The Smoky Mountains roll for miles cutting through the dense fog and fresh mountain crisp air. It is a beautiful morning and we are thrilled to be in the mountains for the weekend. If you haven’t been to the Smokies, the park is massive and covers a span from North Carolina to Tennessee. We are in the more secluded section of the park called Cataloochee on
the North Carolina side. The adventure begins on the car ride in. Traversing blind turns with no guard rails as the narrow gravel road snakes through the mountain side. We can assure this though, it’s well worth the journey. With far less traffic in this quaint area of the park, the vibe is refreshingly peaceful. Herds of elk and wild turkey can be frequently be seen here as they roam freely across the grassy fields.
We are making home at the Cataloochee campground for the weekend. If you decide to camp here, make sure to reserve your campsite in advance. This area of the park doesn’t have an office or ranger station to walk into. Short summary – there isn’t anyone to talk to. Unless you catch a ranger out and about, which are usually keeping an eye on the elk herds. There are 27 sites that nestle against a peaceful stream and are shaded thanks to the forest canopy. You won’t be roughing it, as the amenities include firepits, bear proof trash cans, restrooms, and running water. It’s open mid-March through October. If you are backpacking and seeking solitude, there are also backcountry camp sites available, but make sure to get a Permit.
So what’s there to do here?
We enjoy hitting the trails and watching the wildlife. There are endless options when it comes to hiking in the valley.

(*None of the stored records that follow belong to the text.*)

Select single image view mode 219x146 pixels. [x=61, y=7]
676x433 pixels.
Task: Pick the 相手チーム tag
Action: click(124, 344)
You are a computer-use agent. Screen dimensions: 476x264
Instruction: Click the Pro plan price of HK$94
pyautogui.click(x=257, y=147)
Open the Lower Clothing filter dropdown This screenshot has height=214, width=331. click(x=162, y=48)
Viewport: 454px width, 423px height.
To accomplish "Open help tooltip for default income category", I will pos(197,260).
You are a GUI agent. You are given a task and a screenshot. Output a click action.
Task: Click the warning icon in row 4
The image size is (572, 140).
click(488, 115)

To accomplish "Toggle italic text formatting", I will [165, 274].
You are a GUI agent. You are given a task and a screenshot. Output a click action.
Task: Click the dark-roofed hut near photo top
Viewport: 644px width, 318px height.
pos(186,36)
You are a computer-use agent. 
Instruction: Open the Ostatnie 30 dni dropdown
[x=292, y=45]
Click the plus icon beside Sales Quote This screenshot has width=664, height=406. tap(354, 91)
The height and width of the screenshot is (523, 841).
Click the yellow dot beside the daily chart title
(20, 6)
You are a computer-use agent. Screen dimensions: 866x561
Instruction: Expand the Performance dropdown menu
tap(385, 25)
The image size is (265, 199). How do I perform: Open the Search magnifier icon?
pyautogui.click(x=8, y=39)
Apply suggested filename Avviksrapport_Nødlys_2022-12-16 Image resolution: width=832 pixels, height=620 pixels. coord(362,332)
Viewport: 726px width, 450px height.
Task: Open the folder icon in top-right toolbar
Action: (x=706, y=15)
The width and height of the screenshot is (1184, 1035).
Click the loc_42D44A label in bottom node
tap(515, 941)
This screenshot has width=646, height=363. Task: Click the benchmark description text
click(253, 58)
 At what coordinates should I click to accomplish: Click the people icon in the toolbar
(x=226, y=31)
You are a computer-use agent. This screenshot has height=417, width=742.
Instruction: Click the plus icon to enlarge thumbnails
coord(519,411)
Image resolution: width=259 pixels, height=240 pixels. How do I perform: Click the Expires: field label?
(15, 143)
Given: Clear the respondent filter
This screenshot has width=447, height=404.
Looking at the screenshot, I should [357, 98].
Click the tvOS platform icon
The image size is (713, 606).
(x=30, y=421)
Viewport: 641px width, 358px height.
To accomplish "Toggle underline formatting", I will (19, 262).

The two most common trails are the Boogerman Trail (great name right?) and the Little Cataloochee. The Boogerman is a seven-mile loop through the old-growth forest, and the Little Cataloochee Trail is a 5.2 mile hike that travels through the rolling hills of the valley and past historic structures including a church built in 1889. This bridges are pretty rad also.
The best way to finish up a long day of hiking is with a warm campfire cooked meal, some tasty s’mores, and a frosty ice cold beer.
We slept like babies in the Flash 3 tent, other than the occasional mating call from a bull in the distance. It’s mating season for the elk in September and October.
We have been tracking Bigfoot for a while now, but the search is finally over. We found him!